- _TASK GOAL_: Give the lines from the one containing "Order by (1070, 369)" through the end of the rows as a Markdown table with the columns No. and Line, one numbered table entry per line. Omit blank lines and leave the pictures out.
----- SOURCE MATERIAL -----
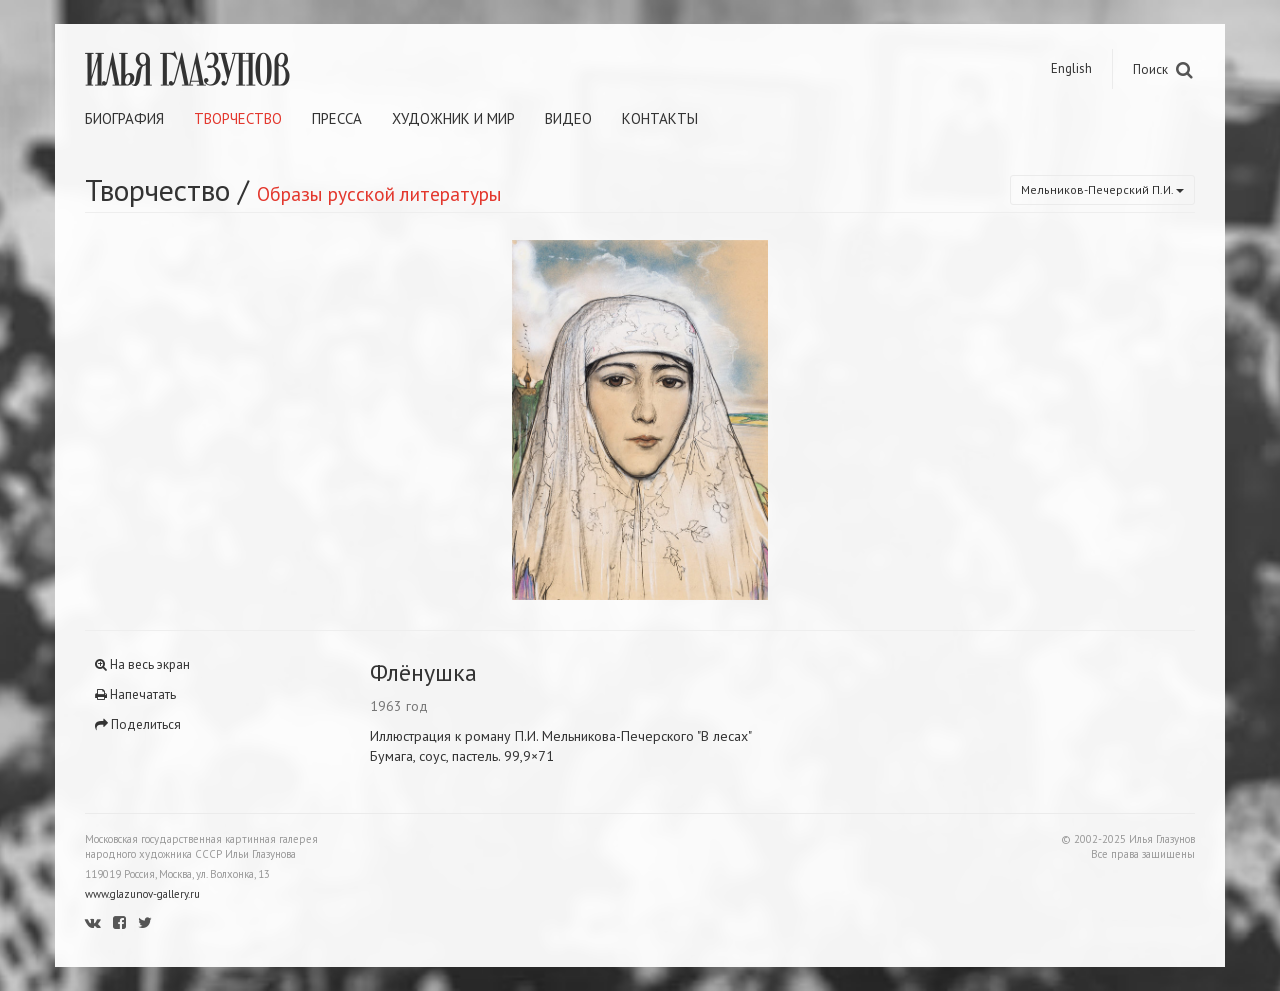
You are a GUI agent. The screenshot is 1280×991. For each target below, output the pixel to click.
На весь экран (142, 664)
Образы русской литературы (379, 193)
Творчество (238, 118)
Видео (568, 118)
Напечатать (135, 694)
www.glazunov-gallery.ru (142, 894)
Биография (124, 118)
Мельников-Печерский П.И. (1102, 189)
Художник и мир (453, 118)
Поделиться (138, 724)
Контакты (660, 118)
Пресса (337, 118)
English (1071, 68)
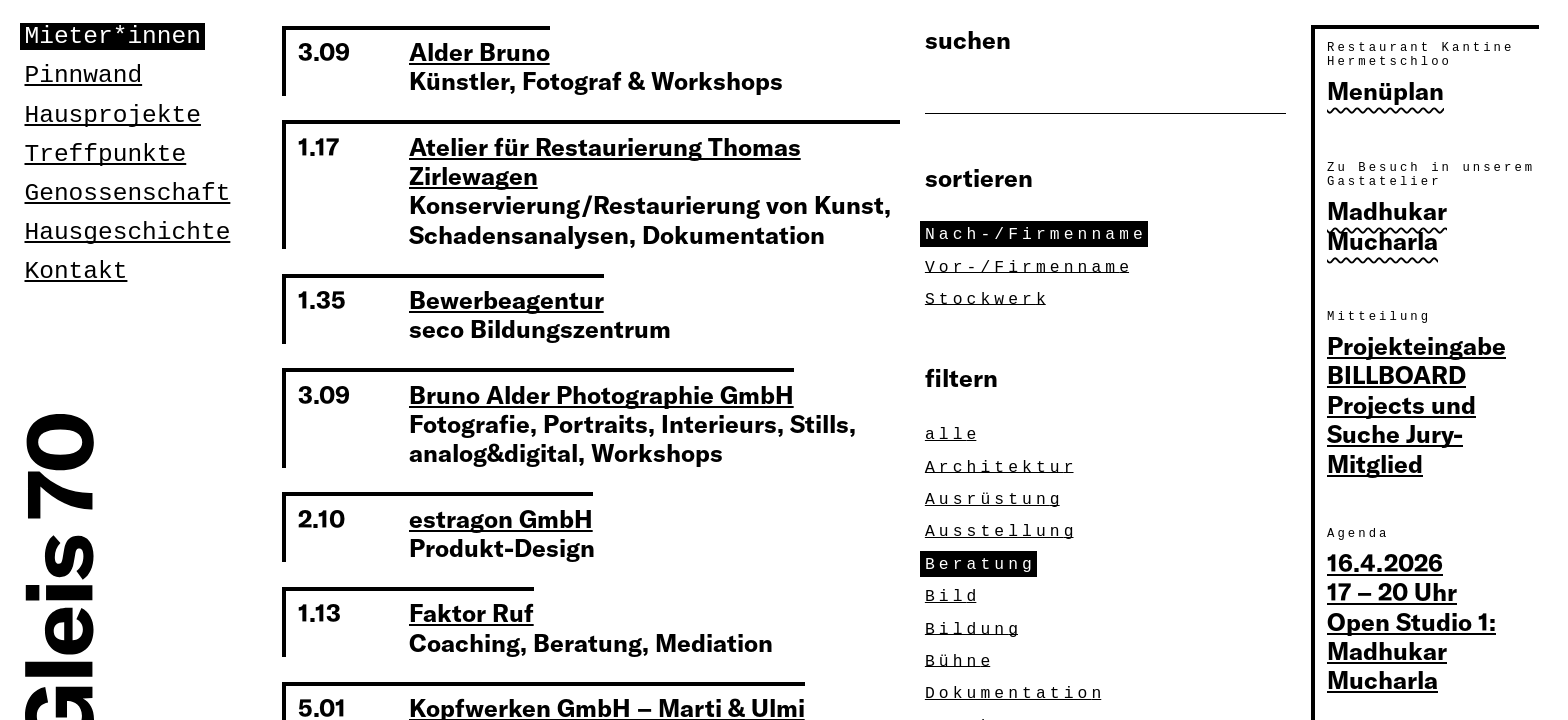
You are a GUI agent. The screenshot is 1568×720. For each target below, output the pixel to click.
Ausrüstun (995, 499)
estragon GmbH (501, 518)
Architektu (1002, 467)
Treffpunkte (106, 154)
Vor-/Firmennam (1029, 267)
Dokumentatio (1015, 693)
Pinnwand (84, 75)
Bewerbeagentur (506, 299)
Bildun (974, 629)
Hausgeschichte (128, 232)
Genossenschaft (128, 193)
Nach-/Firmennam (1036, 234)
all (953, 434)
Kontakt (76, 271)
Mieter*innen (113, 36)
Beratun (981, 564)
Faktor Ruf (471, 612)
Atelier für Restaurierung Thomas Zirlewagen (605, 161)
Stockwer (988, 299)
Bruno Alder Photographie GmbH (601, 394)
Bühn (960, 661)
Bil (953, 596)
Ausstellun (1002, 531)
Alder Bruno (479, 51)
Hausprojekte (113, 115)
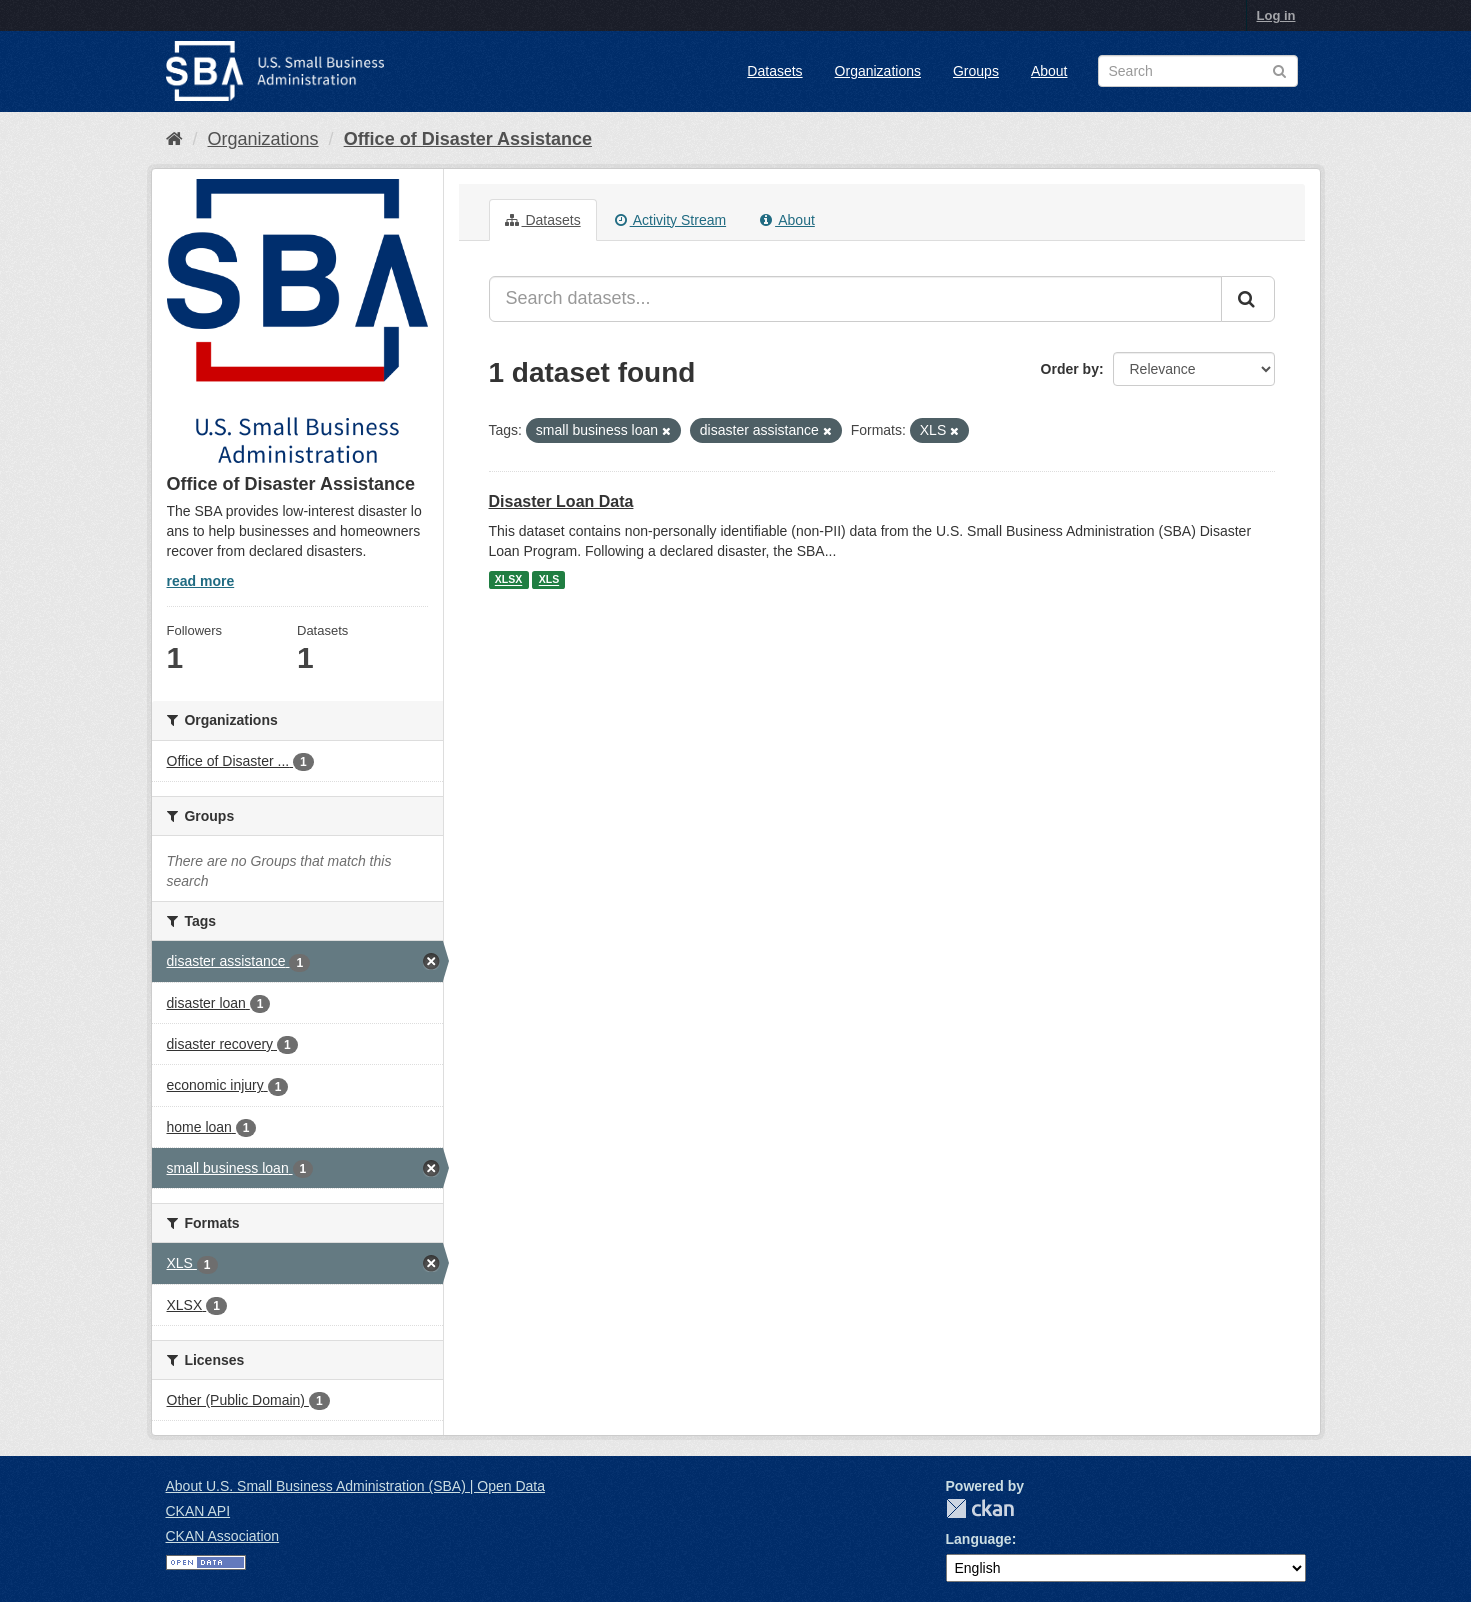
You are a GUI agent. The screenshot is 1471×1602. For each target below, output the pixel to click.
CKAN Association (223, 1536)
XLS (549, 580)
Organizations (878, 71)
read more (201, 581)
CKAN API (198, 1511)
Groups (976, 71)
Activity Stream (670, 220)
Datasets (774, 71)
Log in (1276, 15)
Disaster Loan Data (561, 501)
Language (979, 1539)
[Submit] (1248, 299)
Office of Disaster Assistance (468, 139)
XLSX (508, 580)
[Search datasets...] (855, 299)
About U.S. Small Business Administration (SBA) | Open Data (355, 1486)
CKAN (980, 1508)
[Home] (174, 139)
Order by (1070, 369)
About (1049, 71)
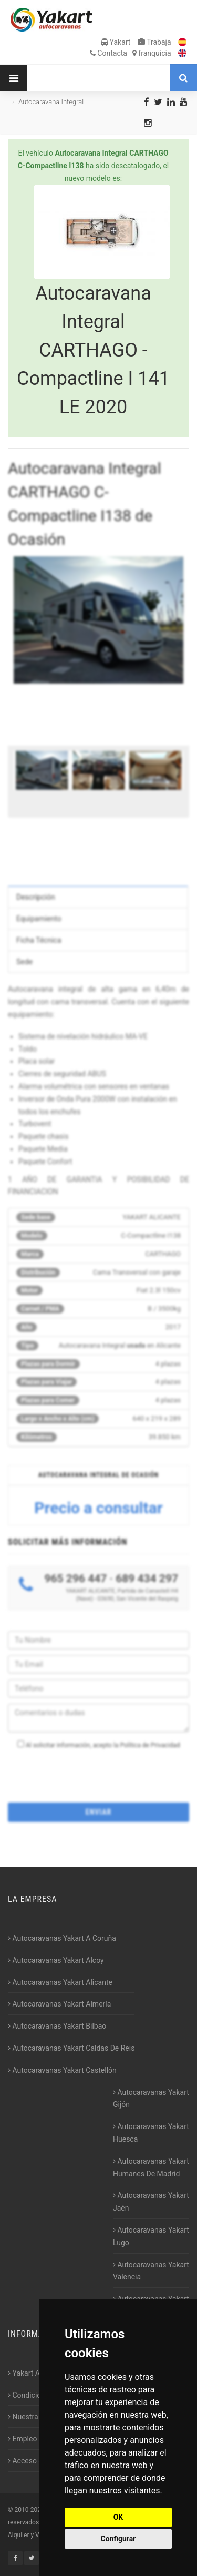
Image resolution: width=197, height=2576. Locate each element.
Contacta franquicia (130, 53)
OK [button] (118, 2517)
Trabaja (154, 42)
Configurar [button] (118, 2538)
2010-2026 (29, 2509)
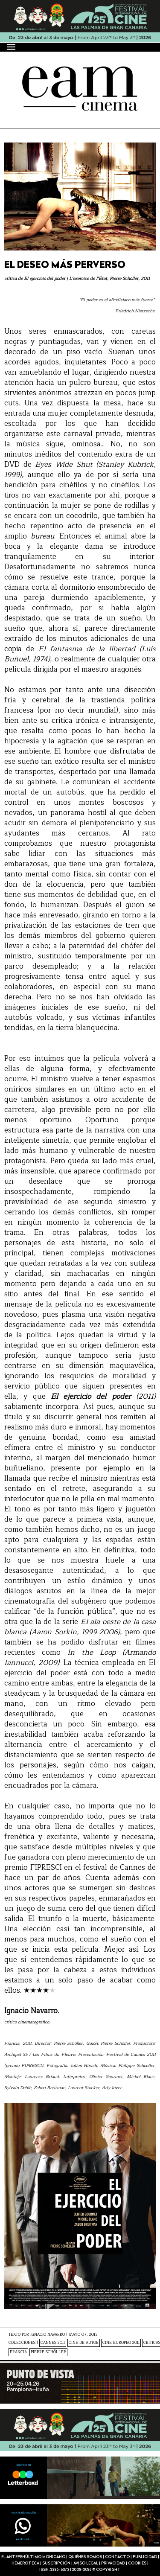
-----
- _RESPONSE_:
| No. | Line |
|---|---|
| 1 | Order by (1070, 369) |
| 2 | About (1049, 71) |
| 3 | Image resolution: width=197, height=2576. Locate each element. |
| 4 | Contacta franquicia (130, 53) |
| 5 | OK [button] (118, 2517) |
| 6 | Trabaja (154, 42) |
| 7 | Configurar [button] (118, 2538) |
| 8 | 2010-2026 (29, 2509) |